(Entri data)
______

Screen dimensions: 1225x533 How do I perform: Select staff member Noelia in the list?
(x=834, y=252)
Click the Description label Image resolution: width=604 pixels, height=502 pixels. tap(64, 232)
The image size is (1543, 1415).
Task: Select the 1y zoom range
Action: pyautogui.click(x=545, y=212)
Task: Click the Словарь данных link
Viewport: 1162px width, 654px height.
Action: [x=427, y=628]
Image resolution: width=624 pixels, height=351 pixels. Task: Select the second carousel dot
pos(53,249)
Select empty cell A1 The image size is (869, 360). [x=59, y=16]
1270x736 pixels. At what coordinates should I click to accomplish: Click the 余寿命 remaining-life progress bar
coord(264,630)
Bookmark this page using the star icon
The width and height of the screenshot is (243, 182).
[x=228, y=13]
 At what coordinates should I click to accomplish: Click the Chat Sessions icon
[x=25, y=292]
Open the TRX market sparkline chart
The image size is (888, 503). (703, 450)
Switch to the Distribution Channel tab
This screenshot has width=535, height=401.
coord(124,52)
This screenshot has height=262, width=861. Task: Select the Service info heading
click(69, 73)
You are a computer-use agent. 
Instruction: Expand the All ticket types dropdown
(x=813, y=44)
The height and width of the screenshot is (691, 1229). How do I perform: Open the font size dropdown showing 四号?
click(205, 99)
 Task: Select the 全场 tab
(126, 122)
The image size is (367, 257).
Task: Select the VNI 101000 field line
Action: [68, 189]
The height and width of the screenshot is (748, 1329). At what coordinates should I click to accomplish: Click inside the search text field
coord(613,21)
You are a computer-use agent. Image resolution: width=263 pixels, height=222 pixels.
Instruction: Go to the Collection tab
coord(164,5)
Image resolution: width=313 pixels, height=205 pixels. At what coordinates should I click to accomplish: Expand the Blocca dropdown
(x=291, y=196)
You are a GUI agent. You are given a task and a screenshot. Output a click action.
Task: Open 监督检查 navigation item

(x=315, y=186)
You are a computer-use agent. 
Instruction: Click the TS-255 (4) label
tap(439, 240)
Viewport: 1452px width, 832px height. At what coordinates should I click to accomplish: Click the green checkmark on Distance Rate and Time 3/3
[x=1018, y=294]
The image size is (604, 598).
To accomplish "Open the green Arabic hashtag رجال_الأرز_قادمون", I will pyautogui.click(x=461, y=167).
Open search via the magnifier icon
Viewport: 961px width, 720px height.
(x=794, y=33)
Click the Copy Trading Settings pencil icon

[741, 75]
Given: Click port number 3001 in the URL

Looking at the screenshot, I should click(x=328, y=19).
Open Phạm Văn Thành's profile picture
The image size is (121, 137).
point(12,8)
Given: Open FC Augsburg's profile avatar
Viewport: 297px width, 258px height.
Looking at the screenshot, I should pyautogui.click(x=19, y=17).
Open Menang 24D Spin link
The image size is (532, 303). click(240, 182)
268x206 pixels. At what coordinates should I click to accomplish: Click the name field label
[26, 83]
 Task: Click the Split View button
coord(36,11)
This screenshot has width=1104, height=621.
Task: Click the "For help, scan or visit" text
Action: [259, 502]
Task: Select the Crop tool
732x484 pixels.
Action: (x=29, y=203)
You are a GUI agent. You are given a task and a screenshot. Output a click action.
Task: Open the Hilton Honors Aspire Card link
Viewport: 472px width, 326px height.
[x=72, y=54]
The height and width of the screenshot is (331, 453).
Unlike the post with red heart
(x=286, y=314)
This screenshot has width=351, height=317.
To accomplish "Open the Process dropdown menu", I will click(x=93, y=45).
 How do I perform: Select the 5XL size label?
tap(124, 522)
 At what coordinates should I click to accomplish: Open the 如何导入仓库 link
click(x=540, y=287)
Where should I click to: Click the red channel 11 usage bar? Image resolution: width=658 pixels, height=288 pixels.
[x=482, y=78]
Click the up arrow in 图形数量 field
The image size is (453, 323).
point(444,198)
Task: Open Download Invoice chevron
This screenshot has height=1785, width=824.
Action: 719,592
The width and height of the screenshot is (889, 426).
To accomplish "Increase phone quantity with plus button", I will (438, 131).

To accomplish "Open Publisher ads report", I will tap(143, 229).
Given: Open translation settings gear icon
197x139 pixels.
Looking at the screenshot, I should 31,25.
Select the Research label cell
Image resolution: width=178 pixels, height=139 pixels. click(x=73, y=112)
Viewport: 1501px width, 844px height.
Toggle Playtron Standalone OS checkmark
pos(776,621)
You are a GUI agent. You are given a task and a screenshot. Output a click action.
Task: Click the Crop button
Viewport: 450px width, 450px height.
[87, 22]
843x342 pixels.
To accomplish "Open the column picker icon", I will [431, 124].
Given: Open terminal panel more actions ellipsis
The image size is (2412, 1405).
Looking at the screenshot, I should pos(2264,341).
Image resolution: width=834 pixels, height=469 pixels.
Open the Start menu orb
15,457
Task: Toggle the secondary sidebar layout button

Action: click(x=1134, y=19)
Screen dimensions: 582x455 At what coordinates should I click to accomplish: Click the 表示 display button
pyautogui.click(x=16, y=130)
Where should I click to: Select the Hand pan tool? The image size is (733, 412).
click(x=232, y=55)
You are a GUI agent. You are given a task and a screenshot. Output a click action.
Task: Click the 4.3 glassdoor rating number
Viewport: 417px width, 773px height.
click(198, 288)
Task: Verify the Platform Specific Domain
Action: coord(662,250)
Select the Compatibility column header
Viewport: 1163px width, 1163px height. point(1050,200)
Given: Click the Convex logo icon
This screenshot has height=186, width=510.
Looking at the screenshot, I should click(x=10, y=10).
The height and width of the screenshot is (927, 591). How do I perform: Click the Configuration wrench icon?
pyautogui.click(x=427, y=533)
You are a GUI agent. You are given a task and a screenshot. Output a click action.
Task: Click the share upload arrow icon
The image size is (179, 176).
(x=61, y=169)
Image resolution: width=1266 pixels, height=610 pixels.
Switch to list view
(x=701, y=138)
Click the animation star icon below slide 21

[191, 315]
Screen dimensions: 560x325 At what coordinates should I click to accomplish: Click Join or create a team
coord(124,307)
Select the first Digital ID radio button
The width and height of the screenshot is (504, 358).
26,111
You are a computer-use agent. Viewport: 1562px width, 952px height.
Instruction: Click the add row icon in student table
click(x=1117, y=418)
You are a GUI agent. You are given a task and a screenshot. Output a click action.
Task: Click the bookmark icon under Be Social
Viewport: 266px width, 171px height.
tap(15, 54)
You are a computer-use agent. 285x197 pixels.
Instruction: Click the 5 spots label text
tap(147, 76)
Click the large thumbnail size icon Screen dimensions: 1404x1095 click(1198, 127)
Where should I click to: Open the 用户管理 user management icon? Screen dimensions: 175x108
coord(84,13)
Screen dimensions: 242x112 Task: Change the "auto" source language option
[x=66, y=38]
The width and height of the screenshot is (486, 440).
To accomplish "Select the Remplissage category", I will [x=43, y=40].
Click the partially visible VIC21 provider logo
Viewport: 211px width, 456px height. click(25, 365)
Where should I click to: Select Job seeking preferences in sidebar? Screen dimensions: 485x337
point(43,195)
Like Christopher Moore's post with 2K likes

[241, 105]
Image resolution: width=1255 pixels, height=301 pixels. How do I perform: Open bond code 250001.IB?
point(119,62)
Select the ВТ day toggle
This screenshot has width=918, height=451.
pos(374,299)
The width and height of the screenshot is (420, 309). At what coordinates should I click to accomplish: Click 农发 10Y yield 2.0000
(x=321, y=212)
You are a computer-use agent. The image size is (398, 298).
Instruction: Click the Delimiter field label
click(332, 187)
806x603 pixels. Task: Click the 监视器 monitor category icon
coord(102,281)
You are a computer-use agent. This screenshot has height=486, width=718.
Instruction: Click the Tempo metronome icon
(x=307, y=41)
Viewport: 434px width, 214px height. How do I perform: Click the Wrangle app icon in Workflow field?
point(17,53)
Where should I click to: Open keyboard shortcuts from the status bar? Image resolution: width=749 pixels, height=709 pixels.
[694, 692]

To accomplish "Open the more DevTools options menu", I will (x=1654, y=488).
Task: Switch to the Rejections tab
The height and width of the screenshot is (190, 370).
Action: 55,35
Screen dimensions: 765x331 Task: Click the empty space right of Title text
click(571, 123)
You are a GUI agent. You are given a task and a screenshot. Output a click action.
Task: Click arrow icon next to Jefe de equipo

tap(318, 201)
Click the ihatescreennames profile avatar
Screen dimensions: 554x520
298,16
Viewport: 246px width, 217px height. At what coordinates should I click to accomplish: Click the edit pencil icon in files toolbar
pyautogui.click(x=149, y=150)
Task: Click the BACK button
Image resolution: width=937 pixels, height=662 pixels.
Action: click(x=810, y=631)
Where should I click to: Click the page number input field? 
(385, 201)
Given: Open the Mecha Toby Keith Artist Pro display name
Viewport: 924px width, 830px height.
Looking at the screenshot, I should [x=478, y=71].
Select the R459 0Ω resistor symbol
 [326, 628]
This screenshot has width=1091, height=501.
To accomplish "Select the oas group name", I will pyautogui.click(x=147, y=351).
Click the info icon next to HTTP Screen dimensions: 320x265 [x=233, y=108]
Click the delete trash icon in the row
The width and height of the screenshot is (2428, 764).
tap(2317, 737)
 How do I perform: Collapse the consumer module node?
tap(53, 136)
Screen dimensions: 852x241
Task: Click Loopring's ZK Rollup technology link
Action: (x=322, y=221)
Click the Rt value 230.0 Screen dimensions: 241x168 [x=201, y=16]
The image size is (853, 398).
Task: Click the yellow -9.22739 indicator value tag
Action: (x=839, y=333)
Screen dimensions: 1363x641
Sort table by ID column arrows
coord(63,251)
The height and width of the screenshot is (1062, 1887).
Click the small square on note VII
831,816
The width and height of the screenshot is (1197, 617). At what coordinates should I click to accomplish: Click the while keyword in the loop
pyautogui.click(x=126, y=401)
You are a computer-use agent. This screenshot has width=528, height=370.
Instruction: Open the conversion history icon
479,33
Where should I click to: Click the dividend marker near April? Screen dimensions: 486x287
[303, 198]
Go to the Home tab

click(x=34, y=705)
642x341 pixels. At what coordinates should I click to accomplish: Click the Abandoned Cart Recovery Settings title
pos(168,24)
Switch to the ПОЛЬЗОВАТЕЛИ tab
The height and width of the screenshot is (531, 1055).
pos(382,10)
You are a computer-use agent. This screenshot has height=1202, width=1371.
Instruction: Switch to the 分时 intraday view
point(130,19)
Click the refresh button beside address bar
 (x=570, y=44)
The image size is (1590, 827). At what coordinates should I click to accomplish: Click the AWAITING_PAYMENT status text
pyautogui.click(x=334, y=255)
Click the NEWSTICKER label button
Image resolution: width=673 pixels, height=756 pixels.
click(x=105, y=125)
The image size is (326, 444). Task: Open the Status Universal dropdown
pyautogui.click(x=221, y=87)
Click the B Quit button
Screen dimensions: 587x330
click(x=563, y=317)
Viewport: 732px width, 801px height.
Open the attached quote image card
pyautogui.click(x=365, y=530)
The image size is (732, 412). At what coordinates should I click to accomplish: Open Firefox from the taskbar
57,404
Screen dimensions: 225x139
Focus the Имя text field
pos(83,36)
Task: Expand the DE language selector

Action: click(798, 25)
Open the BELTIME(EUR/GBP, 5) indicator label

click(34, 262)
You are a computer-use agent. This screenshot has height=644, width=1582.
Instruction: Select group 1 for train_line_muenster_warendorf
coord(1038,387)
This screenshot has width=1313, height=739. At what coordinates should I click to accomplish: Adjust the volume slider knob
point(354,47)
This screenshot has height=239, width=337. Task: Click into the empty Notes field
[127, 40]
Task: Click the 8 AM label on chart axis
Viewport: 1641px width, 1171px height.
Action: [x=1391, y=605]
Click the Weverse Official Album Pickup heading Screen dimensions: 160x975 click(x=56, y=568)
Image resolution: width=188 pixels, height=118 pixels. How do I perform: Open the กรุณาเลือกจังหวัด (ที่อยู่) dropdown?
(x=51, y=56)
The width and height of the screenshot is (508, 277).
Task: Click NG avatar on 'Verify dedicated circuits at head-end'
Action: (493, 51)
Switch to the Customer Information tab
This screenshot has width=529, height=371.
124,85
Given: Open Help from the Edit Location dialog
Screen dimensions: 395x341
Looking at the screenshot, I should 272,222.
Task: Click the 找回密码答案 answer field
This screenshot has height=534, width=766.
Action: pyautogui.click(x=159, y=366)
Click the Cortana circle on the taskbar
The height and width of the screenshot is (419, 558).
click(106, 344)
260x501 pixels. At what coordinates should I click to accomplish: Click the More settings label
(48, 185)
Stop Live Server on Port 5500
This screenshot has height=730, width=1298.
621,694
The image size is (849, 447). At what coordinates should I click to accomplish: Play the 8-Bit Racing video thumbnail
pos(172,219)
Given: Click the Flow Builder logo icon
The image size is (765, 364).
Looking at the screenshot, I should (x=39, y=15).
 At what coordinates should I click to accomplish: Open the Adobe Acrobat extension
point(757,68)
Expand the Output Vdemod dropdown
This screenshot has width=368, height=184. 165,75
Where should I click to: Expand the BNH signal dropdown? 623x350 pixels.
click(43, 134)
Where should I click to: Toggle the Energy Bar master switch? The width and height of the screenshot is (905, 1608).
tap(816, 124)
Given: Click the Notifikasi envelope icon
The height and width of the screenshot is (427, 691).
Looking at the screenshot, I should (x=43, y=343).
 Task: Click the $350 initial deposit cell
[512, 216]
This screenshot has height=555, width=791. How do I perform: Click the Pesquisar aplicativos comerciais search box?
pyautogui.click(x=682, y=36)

______

Instruksi Anda:
Salin tanpa perubahan bagian bahan yang dimulai dengan baris berisi "Where should I click to: Click the page" dan diakhiri dengan baris berisi "pos(382,10)", termasuk kedua baris itu.

Jawaban Benar:
Where should I click to: Click the page number input field? 
(385, 201)
Given: Open the Mecha Toby Keith Artist Pro display name
Viewport: 924px width, 830px height.
Looking at the screenshot, I should [x=478, y=71].
Select the R459 0Ω resistor symbol
 [326, 628]
This screenshot has width=1091, height=501.
To accomplish "Select the oas group name", I will pyautogui.click(x=147, y=351).
Click the info icon next to HTTP Screen dimensions: 320x265 [x=233, y=108]
Click the delete trash icon in the row
The width and height of the screenshot is (2428, 764).
tap(2317, 737)
 How do I perform: Collapse the consumer module node?
tap(53, 136)
Screen dimensions: 852x241
Task: Click Loopring's ZK Rollup technology link
Action: (x=322, y=221)
Click the Rt value 230.0 Screen dimensions: 241x168 [x=201, y=16]
The image size is (853, 398).
Task: Click the yellow -9.22739 indicator value tag
Action: (x=839, y=333)
Screen dimensions: 1363x641
Sort table by ID column arrows
coord(63,251)
The height and width of the screenshot is (1062, 1887).
Click the small square on note VII
831,816
The width and height of the screenshot is (1197, 617). At what coordinates should I click to accomplish: Click the while keyword in the loop
pyautogui.click(x=126, y=401)
You are a computer-use agent. This screenshot has width=528, height=370.
Instruction: Open the conversion history icon
479,33
Where should I click to: Click the dividend marker near April? Screen dimensions: 486x287
[303, 198]
Go to the Home tab

click(x=34, y=705)
642x341 pixels. At what coordinates should I click to accomplish: Click the Abandoned Cart Recovery Settings title
pos(168,24)
Switch to the ПОЛЬЗОВАТЕЛИ tab
The height and width of the screenshot is (531, 1055).
pos(382,10)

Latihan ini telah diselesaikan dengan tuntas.